Exercise instructions: Look for the line with "Viewport: 720px width, 883px height." in the entries below, then extract that line and all lines after it exactly, with pictures left out.

Stored data entries
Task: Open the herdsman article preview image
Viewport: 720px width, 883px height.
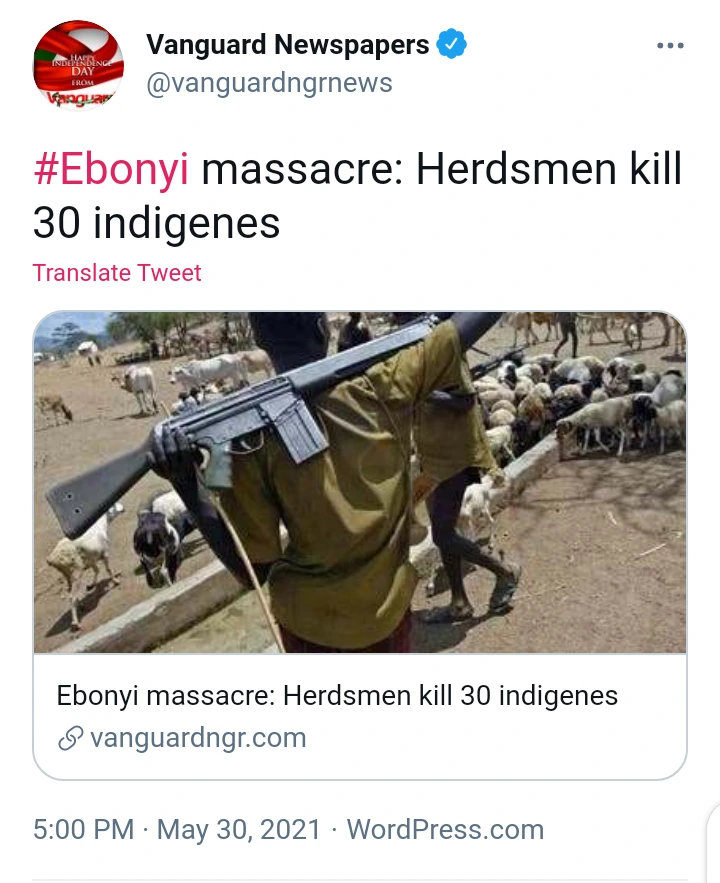Action: coord(360,483)
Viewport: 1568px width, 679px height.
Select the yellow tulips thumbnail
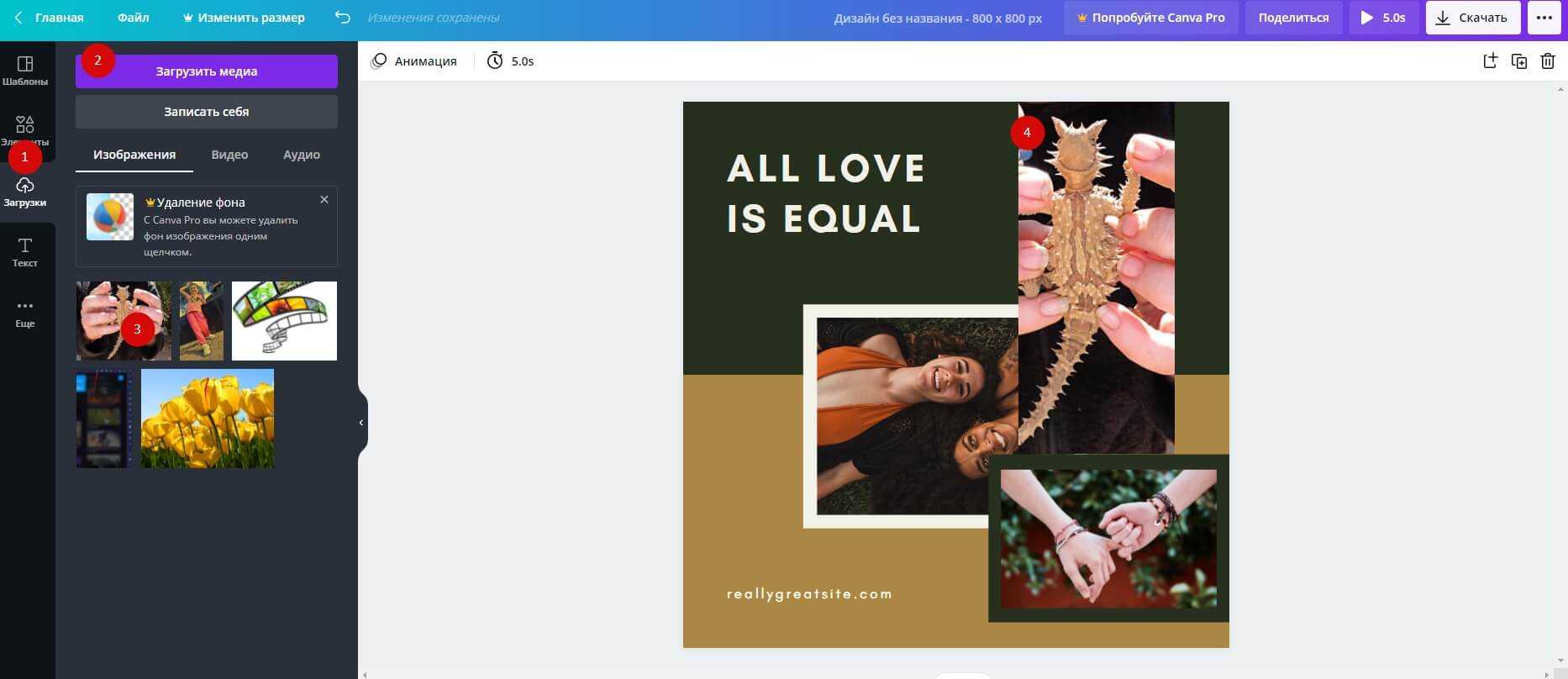tap(208, 418)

Result below:
Viewport: 720px width, 883px height.
Action: coord(360,483)
Viewport: 1568px width, 679px height.
Select the yellow tulips thumbnail
tap(208, 418)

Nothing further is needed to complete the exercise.